[Items in a dataset]
-- begin --
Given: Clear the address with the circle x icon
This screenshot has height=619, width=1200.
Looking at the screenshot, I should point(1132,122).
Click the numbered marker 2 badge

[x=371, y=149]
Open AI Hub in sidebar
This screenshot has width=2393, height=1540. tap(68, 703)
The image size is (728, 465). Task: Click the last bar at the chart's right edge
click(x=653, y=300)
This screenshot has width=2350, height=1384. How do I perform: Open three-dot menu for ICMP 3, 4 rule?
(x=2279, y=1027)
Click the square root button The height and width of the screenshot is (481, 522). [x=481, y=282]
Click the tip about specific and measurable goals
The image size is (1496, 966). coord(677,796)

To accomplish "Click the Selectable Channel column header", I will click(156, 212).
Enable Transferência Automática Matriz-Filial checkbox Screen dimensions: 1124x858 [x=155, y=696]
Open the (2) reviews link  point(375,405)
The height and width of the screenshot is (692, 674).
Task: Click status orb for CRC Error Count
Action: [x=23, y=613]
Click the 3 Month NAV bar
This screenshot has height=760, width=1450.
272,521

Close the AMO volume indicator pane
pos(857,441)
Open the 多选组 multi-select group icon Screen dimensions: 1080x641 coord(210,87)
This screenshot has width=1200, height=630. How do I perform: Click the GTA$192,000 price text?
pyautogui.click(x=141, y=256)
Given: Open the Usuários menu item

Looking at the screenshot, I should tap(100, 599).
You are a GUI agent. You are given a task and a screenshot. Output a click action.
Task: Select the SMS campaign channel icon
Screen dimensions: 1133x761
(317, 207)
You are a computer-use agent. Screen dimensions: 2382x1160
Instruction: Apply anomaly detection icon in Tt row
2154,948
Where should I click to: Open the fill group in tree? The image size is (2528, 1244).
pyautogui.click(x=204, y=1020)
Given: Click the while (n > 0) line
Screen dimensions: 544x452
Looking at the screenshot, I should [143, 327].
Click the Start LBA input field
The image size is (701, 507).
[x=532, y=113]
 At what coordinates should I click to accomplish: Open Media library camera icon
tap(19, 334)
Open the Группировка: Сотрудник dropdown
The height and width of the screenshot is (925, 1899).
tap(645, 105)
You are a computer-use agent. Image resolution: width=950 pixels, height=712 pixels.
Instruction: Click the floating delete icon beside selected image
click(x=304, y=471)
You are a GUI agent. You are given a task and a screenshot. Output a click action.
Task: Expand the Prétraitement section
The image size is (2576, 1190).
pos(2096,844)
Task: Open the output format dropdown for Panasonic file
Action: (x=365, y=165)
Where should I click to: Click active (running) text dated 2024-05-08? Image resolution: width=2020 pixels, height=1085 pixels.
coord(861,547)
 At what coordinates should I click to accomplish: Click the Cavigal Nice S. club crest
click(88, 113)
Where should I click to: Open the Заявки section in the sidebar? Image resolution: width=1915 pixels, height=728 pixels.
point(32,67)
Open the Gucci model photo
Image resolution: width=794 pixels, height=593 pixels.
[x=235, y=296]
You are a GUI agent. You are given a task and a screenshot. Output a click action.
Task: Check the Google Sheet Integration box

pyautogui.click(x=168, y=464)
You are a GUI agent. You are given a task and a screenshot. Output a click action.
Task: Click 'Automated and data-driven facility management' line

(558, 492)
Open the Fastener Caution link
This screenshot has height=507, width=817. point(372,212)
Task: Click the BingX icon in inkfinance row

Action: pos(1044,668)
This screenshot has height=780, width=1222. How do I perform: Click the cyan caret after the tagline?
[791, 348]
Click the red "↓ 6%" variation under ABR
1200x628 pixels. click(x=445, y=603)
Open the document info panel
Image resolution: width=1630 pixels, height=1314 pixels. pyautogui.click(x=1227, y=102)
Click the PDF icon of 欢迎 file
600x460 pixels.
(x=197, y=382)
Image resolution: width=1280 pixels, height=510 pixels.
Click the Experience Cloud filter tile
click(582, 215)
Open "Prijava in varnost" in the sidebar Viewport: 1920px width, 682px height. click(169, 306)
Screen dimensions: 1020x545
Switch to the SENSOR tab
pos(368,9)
-- end --
## What you have to do
Return every line of the listing above unchanged.

## Written response
Given: Clear the address with the circle x icon
This screenshot has height=619, width=1200.
Looking at the screenshot, I should point(1132,122).
Click the numbered marker 2 badge

[x=371, y=149]
Open AI Hub in sidebar
This screenshot has width=2393, height=1540. tap(68, 703)
The image size is (728, 465). Task: Click the last bar at the chart's right edge
click(x=653, y=300)
This screenshot has width=2350, height=1384. How do I perform: Open three-dot menu for ICMP 3, 4 rule?
(x=2279, y=1027)
Click the square root button The height and width of the screenshot is (481, 522). [x=481, y=282]
Click the tip about specific and measurable goals
The image size is (1496, 966). coord(677,796)

To accomplish "Click the Selectable Channel column header", I will click(156, 212).
Enable Transferência Automática Matriz-Filial checkbox Screen dimensions: 1124x858 [x=155, y=696]
Open the (2) reviews link  point(375,405)
The height and width of the screenshot is (692, 674).
Task: Click status orb for CRC Error Count
Action: [x=23, y=613]
Click the 3 Month NAV bar
This screenshot has height=760, width=1450.
272,521

Close the AMO volume indicator pane
pos(857,441)
Open the 多选组 multi-select group icon Screen dimensions: 1080x641 coord(210,87)
This screenshot has width=1200, height=630. How do I perform: Click the GTA$192,000 price text?
pyautogui.click(x=141, y=256)
Given: Open the Usuários menu item

Looking at the screenshot, I should tap(100, 599).
You are a GUI agent. You are given a task and a screenshot. Output a click action.
Task: Select the SMS campaign channel icon
Screen dimensions: 1133x761
(317, 207)
You are a computer-use agent. Screen dimensions: 2382x1160
Instruction: Apply anomaly detection icon in Tt row
2154,948
Where should I click to: Open the fill group in tree? The image size is (2528, 1244).
pyautogui.click(x=204, y=1020)
Given: Click the while (n > 0) line
Screen dimensions: 544x452
Looking at the screenshot, I should [143, 327].
Click the Start LBA input field
The image size is (701, 507).
[x=532, y=113]
 At what coordinates should I click to accomplish: Open Media library camera icon
tap(19, 334)
Open the Группировка: Сотрудник dropdown
The height and width of the screenshot is (925, 1899).
tap(645, 105)
You are a computer-use agent. Image resolution: width=950 pixels, height=712 pixels.
Instruction: Click the floating delete icon beside selected image
click(x=304, y=471)
You are a GUI agent. You are given a task and a screenshot. Output a click action.
Task: Expand the Prétraitement section
The image size is (2576, 1190).
pos(2096,844)
Task: Open the output format dropdown for Panasonic file
Action: (x=365, y=165)
Where should I click to: Click active (running) text dated 2024-05-08? Image resolution: width=2020 pixels, height=1085 pixels.
coord(861,547)
 At what coordinates should I click to accomplish: Click the Cavigal Nice S. club crest
click(88, 113)
Where should I click to: Open the Заявки section in the sidebar? Image resolution: width=1915 pixels, height=728 pixels.
point(32,67)
Open the Gucci model photo
Image resolution: width=794 pixels, height=593 pixels.
[x=235, y=296]
You are a GUI agent. You are given a task and a screenshot. Output a click action.
Task: Check the Google Sheet Integration box

pyautogui.click(x=168, y=464)
You are a GUI agent. You are given a task and a screenshot. Output a click action.
Task: Click 'Automated and data-driven facility management' line

(558, 492)
Open the Fastener Caution link
This screenshot has height=507, width=817. point(372,212)
Task: Click the BingX icon in inkfinance row

Action: pos(1044,668)
This screenshot has height=780, width=1222. How do I perform: Click the cyan caret after the tagline?
[791, 348]
Click the red "↓ 6%" variation under ABR
1200x628 pixels. click(x=445, y=603)
Open the document info panel
Image resolution: width=1630 pixels, height=1314 pixels. pyautogui.click(x=1227, y=102)
Click the PDF icon of 欢迎 file
600x460 pixels.
(x=197, y=382)
Image resolution: width=1280 pixels, height=510 pixels.
Click the Experience Cloud filter tile
click(582, 215)
Open "Prijava in varnost" in the sidebar Viewport: 1920px width, 682px height. click(169, 306)
Screen dimensions: 1020x545
Switch to the SENSOR tab
pos(368,9)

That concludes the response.